Üniversite öğrencileri, 19 Mart operasyonlarının ikinci ayında Taşkışla'dan Maçka'ya bir yürüdü. Özel güvenlik ve kolluk kuvvetlerinin öğrencilere dönük şiddetinin son bulmasını isteyen öğrenciler, "Tutuklu sıra arkadaşlarımızın derhal serbest bırakılmasını, öğrenci haklarımızın tanınmasını talep ediyoruz. Baskı ve zorbalıkla gençliğin sesini kısacaklarını sananları uyarıyoruz: Gençlik susmaz, gençlik geri adım atmaz!" dedi.
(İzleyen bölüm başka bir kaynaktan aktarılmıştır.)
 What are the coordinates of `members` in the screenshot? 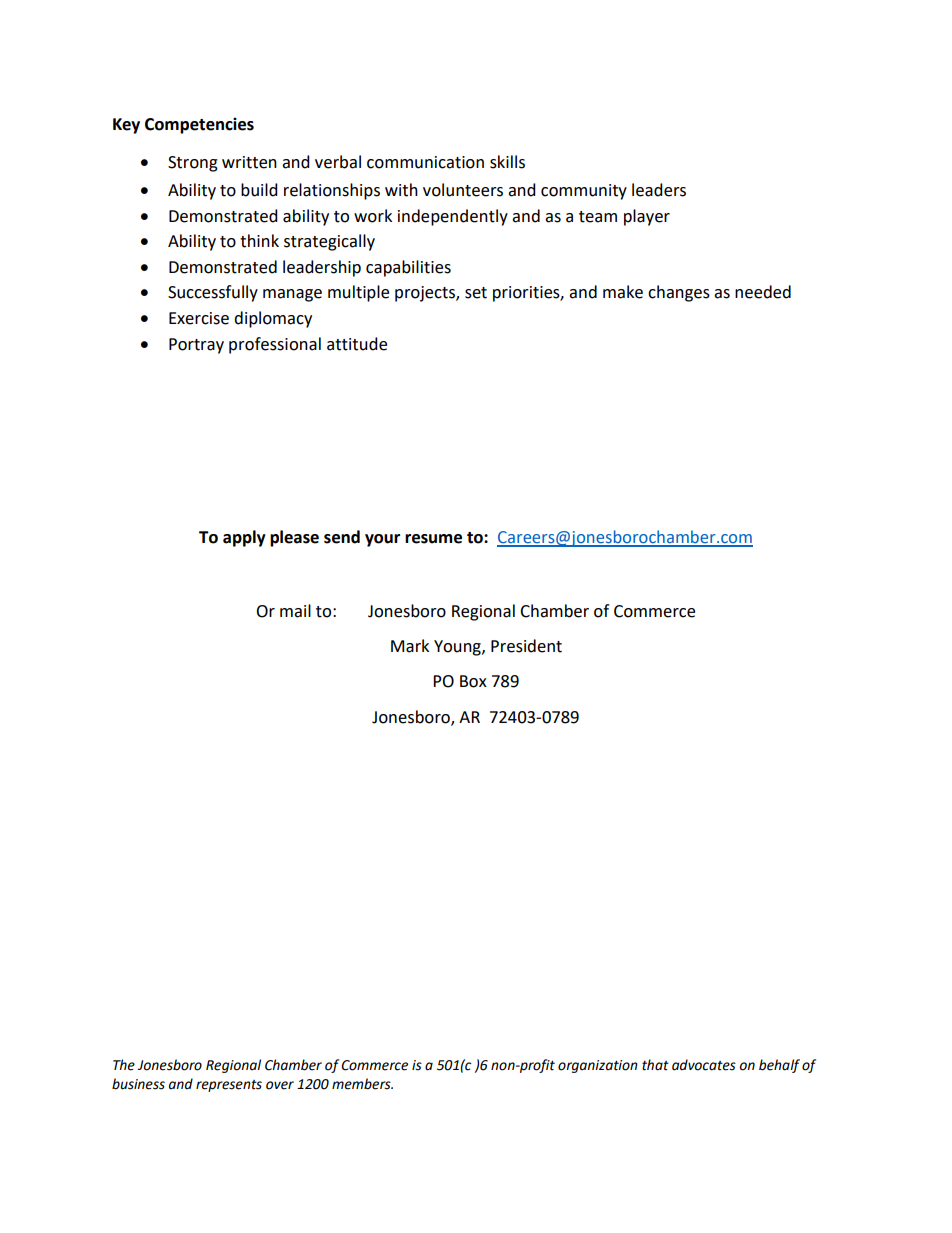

18 Mart'ta İBB Başkanı Ekrem İmamoğlu'nun üniversite diplomasının iptal edilmesi, ertesi gün de gözaltına alınmasını protesto eden üniversite öğrencileri, bugün de İTÜ Taşkışla binasından Maçka Demokrasi Parkı'na bir yürüdü. Hala tutuklu bulunan arkadaşlarının serbest bırakılmasını isteyen öğrenciler bir açıklama yaptı. 

 "Yeni bir geleceğe olan inancımızı güçlendirmek için bir aradayız"

Öğrenciler açıklamalarında "19 Mart'tan bu yana hukuksuz bir şekilde tutuklanan sıra arkadaşlarımızın serbest bırakılması için buradayız. Bu dayanışma buluşması, baskıya boyun eğmeden, korkunun ve suskunluğun zincirlerini kırmak için verdiğimiz mücadelenin bir kez daha haykırıldığı bir alandır. Yıkılan korku duvarlarının ardından, yeni bir geleceğe olan inancımızı güçlendirmek için bir aradayız." ifadelerine yer verdi. 

"Demokratik öğrenci temsiliyeti demokratik üniversitelerin ayrılmaz parçasıdır"

 Açıklamalarında antidemokratik uygulamaların Üniversitelerde devam ettiğini vurgulayan öğrenciler, "Tüm sıra arkadaşlarımız serbest bırakılana dek mücadelemizi sürdüreceğiz. Üniversitelerde kayyum rektörlüğünün dayattığı antidemokratik uygulamalar, öğrenci temsiliyetinin önüne dikilen yeni barikatlardır. Bu barikatları, İstanbul Teknik Üniversitesi’nde, Yıldız Teknik Üniversitesi’nde ve İstanbul Üniversitesi’nde fiili Öğrenci Temsil Kurulu (ÖTK) seçimleriyle yıkmaya kararlıyız. İstanbul Teknik Üniversitesi ÖTK'sını seçti, Yıldız Teknik Üniversitesi seçiyor, İstanbul Üniversitesi seçiyor. Bu temsilcilikler üniversiteler tarafından derhal tanınmalıdır. Demokratik öğrenci temsiliyeti demokratik üniversitelerin ayrılmaz parçasıdır." ifadelerine yer verdiler. 

"Demokratik bir Türkiye hedefimizden de asla vazgeçmeyeceğiz"

Öğrenciler basın açıklamalarına "Ancak mücadelemiz sadece kampüslerle sınırlı değil! Bugün demokratik bir üniversite için yola çıkan bizler, demokratik bir Türkiye hedefimizden de asla vazgeçmeyeceğiz. Üniversitelerdeki şiddet ve baskı, özgürlükleri kısıtlayan genel politikaların bir parçasıdır. Bizler, bu zincirleri kıracak; hem özgür, özerk ve demokratik üniversiteleri hem de demokratik bir Türkiye mücadelesini sürdürmeye devam edeceğiz. Tutuklu sıra arkadaşlarımızın derhal serbest bırakılmasını, ÖGB ve kolluk kuvvetlerinin öğrencilere yönelik şiddetinin son bulmasını ve öğrenci haklarımızın tanınmasını talep ediyoruz. Baskı ve zorbalıkla gençliğin sesini kısacaklarını sananları uyarıyoruz: Gençlik susmaz, gençlik geri adım atmaz!" ifadeleriyle sonlandırdılar.